Both versions are from the era of the ironclad ships used in the later quarter of the 19th century. So, this was my starting resource for designing a paint scheme. I say designing because there is no actual boat to use a resource. Oh out there in the wild old internet, there is copious amounts of information, pictures, ideas and theories about what and how the filming miniatures were painted. However which one do you use. The hero model was finished with painted sheet copper and brass. Many of the live deck sets were made of wood and let us not forget about the age of any celluloid images which change through time.
Is my finished models color scheme correct? I like to think so.
Now, of course, it is not just about the paint. There is the weathering process to add to the realism, and as an added challenge paint and weathering changes with scale. Ahh, model making is such fun.
The previous posts show the model covered in the grey primer to help find the defects and give a sound surface to lay down the top coats. Now, while grey undercoats are common, it is not always the best color for a base coat. Why? because certain different primer colors can have an influence on the top coats. Whites are ideal for most bright colors such as red, green, yellow or blues. However, if you want to make those colors richer you could use a buff-toned undercoat. If you want them to look dull or dirty then darker undercoats are used. This principle is no different for metallic based paints, which is what I used as the primary colors.
I say colors because there are, from memory, three different metallics I made for this model. For most of my paint, I tend to use Tamiya acrylics, but I also use Gunze, the Games Workshop range, Humbrol, and Life Colour. This time I used the Tamiya bronzes, copper and dark iron. The first image is a test shot of the base color with a rust wash. The one on the left is taken with a flash the other one is with natural light.
You can see in the picture below I had already masked off the lights with blobs of blue-tack and covered the open window in tissue and masking tape. The Wheelhouse lights and windows I coated in a latex masking solution. Now because I wanted a dirty darker look for my top coats I used several light coats of flat black.

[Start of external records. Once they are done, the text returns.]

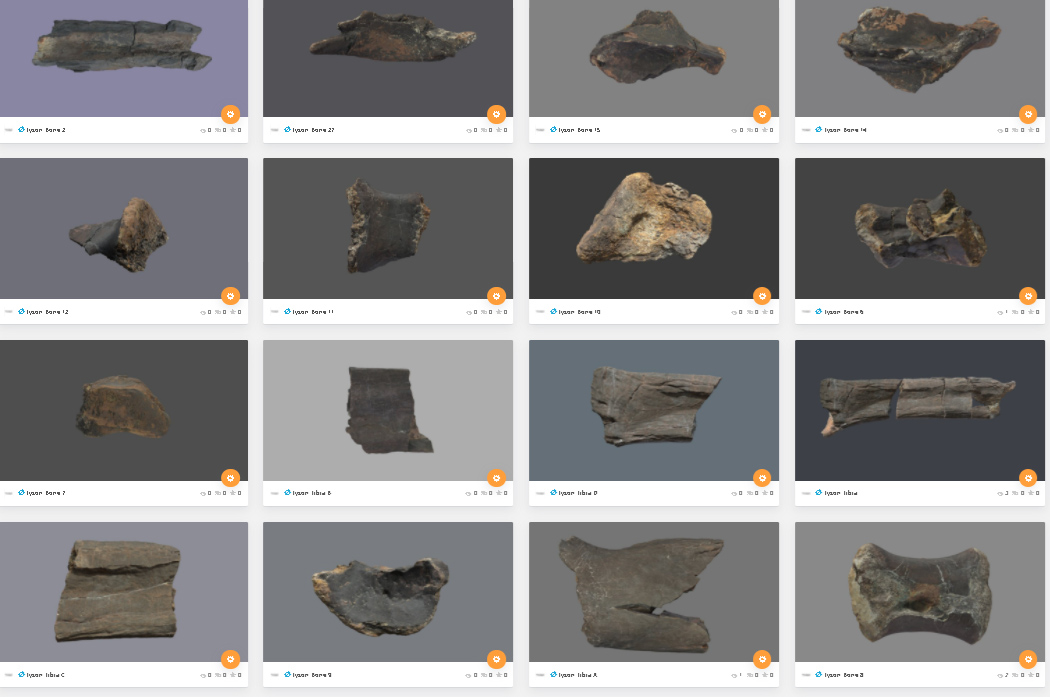
Task: Open the settings gear for Bone 10
Action: coord(762,296)
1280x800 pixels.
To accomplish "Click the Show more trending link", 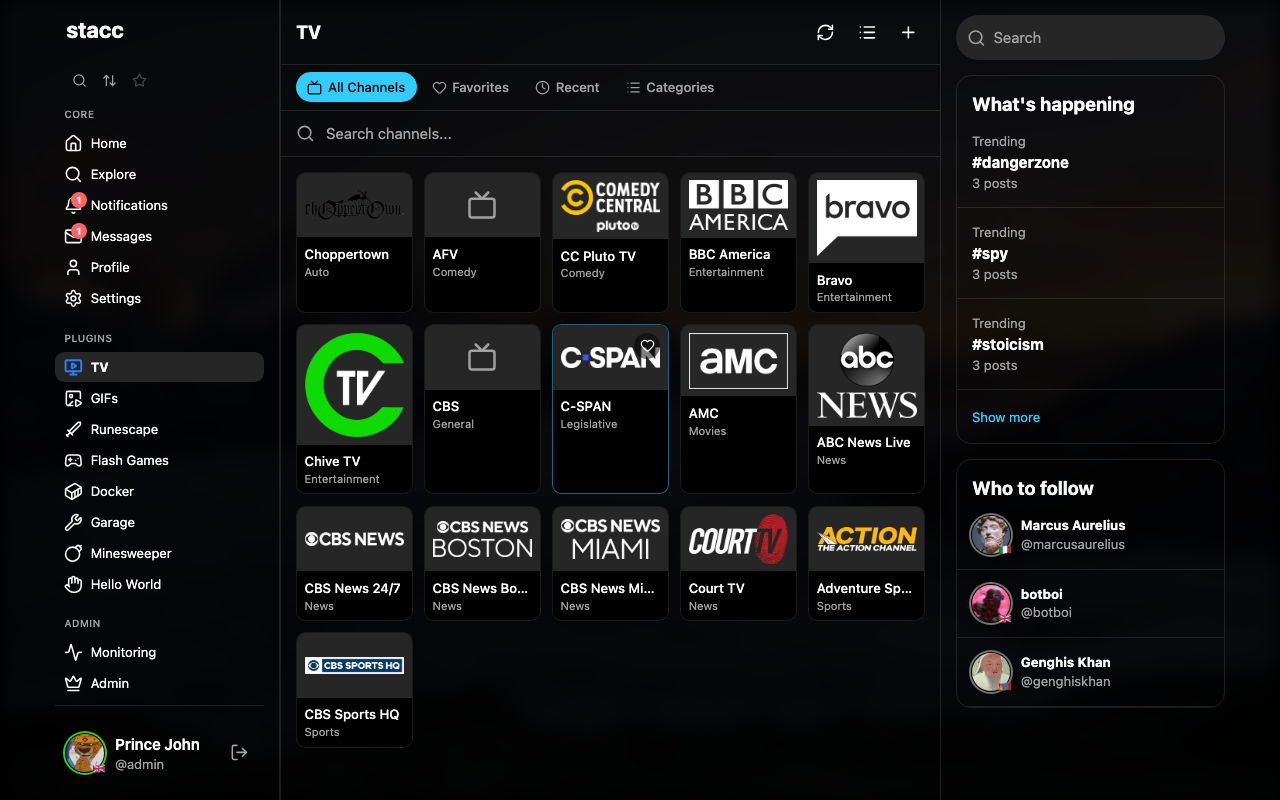I will (x=1006, y=417).
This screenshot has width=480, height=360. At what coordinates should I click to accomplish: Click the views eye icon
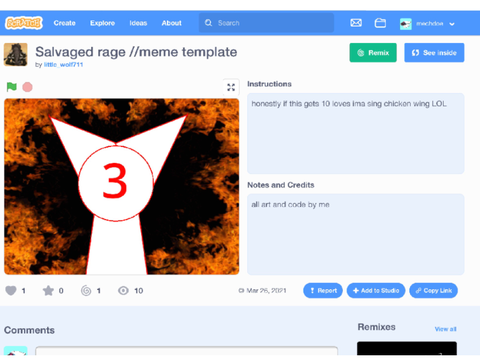coord(123,291)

Before going to town on the main model I used the skiff to continue testing my color scheme. I’m not sure I mentioned it in an earlier piece, but the rudder, tiller arms and tiller cables are pieces I added. To give you an idea on the scale the diameter of the paint pot is about thirty millimeters. The top picture is the base coat and the bottom is the basic rust washes and light dry brushing
This is a shot of the model after the primary base colors were airbrushed on.
I then left the whole thing to dry for a couple of days so the paint would fully cure prior to applying the weathering effects as per these YouTube videos.
here are some stills of the painting stages and some of the finished model. For those with a keen eye, you will notice the coloring on the top half of the sub is different. This is the area above the waterline where the metals would have oxidized at a different rate to the rest of the hull constantly under the water. In one picture you can see the bottom hatch wheel. I had to scratch built that piece after the original fell off. the last couple shows the interior lights for the saloon and wheelhouse. To reach the finished piece the project took eleven weeks with an average of five hours a day. because I was recovering from a broken vertebra and tailbone I could only manage five hours broken up through the day rather than my usual manic five hours in one sitting. I also airbrushed a clear flat called Dullcote on the light covers to help hide the led’s, which also helps to diffuse their light.